Top of Data for review

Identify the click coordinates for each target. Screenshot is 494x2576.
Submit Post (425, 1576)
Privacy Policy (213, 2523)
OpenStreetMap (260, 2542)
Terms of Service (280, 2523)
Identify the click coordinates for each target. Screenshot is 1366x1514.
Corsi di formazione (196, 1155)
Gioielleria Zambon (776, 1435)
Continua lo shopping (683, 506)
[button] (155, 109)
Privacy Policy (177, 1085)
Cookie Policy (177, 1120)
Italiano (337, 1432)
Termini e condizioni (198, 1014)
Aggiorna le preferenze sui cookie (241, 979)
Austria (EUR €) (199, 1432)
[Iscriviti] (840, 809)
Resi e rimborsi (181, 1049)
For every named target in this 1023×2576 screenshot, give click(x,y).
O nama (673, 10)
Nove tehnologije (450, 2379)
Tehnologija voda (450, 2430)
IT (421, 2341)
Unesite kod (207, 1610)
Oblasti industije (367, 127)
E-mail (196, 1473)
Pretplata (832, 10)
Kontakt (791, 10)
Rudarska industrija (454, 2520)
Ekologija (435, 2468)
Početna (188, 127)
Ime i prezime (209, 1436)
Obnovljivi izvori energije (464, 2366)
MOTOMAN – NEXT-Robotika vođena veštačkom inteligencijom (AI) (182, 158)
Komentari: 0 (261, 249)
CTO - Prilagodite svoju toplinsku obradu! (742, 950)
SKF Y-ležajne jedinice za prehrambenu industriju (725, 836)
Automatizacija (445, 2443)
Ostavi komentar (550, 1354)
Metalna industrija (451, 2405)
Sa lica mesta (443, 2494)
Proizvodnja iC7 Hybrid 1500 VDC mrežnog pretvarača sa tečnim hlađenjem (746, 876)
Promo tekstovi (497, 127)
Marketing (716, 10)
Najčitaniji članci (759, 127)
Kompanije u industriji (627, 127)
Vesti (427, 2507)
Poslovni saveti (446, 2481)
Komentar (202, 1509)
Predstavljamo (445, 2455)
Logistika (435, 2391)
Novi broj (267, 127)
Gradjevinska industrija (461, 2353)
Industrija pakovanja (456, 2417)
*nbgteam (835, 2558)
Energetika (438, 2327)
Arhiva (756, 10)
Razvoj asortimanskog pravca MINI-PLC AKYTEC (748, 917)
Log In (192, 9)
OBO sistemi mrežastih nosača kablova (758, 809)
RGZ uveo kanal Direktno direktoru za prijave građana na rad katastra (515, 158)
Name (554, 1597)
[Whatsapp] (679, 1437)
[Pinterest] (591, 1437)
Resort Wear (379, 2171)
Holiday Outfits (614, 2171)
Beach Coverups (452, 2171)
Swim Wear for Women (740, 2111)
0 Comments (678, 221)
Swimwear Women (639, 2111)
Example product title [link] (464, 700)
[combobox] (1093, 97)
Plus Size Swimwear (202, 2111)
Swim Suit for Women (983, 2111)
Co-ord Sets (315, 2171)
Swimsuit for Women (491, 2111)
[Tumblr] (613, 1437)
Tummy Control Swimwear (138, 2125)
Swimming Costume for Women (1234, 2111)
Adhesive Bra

Bottom of Data for review

*Activity*
Look through the data above for the word "Women". Report each line where it occurs.

*Expected answer*
Swim Wear for Women (740, 2111)
Swimwear Women (639, 2111)
Swim Suit for Women (983, 2111)
Swimsuit for Women (491, 2111)
Swimming Costume for Women (1234, 2111)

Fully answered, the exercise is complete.